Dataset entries
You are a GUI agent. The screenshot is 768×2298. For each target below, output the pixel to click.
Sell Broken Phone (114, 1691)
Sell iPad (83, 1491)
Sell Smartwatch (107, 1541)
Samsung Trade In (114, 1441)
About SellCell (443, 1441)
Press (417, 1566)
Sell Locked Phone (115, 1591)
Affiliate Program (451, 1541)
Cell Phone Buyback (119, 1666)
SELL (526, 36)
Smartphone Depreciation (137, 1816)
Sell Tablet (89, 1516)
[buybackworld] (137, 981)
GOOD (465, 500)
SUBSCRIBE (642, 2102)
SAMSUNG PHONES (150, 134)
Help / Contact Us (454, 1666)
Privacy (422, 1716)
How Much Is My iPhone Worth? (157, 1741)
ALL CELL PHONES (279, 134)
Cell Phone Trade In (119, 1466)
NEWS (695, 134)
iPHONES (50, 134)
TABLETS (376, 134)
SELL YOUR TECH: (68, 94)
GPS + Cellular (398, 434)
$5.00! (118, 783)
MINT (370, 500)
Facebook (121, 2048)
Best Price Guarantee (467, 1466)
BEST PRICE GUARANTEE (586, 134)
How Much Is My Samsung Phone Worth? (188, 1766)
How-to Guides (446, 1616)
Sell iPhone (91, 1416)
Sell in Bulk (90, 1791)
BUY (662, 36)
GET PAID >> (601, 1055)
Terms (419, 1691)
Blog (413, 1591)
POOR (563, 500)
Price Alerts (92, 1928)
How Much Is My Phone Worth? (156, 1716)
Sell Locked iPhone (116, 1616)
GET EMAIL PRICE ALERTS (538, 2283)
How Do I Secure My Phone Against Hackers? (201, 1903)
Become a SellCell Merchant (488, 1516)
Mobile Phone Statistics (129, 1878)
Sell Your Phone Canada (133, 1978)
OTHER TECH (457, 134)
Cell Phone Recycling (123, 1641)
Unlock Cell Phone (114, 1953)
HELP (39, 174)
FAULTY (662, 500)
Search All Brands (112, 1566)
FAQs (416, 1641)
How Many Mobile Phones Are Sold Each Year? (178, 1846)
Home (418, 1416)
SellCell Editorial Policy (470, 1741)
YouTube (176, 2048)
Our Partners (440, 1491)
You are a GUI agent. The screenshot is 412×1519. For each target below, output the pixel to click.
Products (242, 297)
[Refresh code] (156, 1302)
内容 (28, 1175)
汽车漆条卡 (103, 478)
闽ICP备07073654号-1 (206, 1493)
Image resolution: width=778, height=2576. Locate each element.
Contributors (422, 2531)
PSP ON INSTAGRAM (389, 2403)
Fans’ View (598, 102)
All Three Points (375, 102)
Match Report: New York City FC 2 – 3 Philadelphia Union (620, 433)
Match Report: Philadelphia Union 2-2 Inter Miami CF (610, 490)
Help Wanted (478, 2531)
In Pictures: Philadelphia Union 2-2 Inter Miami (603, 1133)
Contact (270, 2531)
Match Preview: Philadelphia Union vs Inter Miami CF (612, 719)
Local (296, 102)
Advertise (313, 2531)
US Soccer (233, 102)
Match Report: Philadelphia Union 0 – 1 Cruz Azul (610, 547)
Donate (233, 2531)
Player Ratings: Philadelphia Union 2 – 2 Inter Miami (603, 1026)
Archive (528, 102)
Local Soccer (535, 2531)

• **Exercise aim**:
After identifying the lines above that contain "Worth", copy each one.

• **Exercise solution**:
How Much Is My iPhone Worth? (157, 1741)
How Much Is My Samsung Phone Worth? (188, 1766)
How Much Is My Phone Worth? (156, 1716)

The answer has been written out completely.